Some say they can't bear watching the movie and laugh at the inaccuracies. Others like it and say the main character is based on them.
And now one Army sergeant is so sure James' character is based on him that he has filed a lawsuit against the producers. Master Sgt. Jeffrey S. Sarver believes screenwriter Mark Boal based the character played by Jeremy Renner and "virtually all of the situations" in the film on him and his life. Sarver also claims to have coined the phrase "the hurt locker," according to the suit. Boal embedded with Sarver's bomb disposal team in Iraq during a 2004 assignment for Playboy magazine.
The lawsuit says that it was obvious to Sarver's friends and family that he is the one depicted in the movie, but goes on to say that he was defamed because the character is portrayed as a "reckless, gung-ho war addict who has a morbid fascination with death," and who discards his own son.
The lawsuit was filed in federal court in New Jersey, and is based on six counts, including misappropriation of name and likeness, invasion of privacy, infliction of emotional distress, fraud and negligent misrepresentation. His attorney is seeking more than $75,000, plus costs, interest and attorney fees.
The film's distributor, Summit Entertainment, issued its own statement on Tuesday reiterating the movie's claim that it is a "fictional account" about soldiers in the battlefield. And Boal defends the movie against the criticism.
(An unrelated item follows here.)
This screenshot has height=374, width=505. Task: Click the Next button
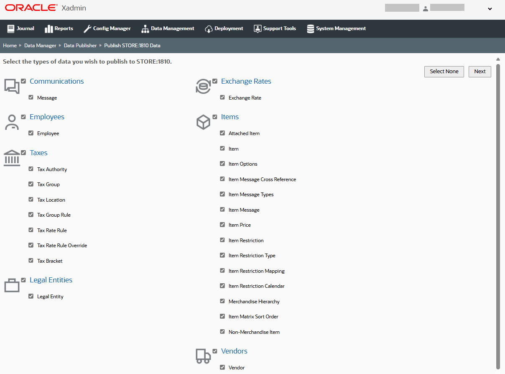[479, 72]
"As I have said many times, the movie is not a documentary," says Boal. "We made creative decisions, and I hope people understand that those decisions were made respectfully and conscientiously."
But for all the criticism, the top two military leaders, Defense Secretary Robert Gates and Joint Chiefs of Staff Chairman Adm. Mike Mullen, have given The Hurt Locker a thumbs up.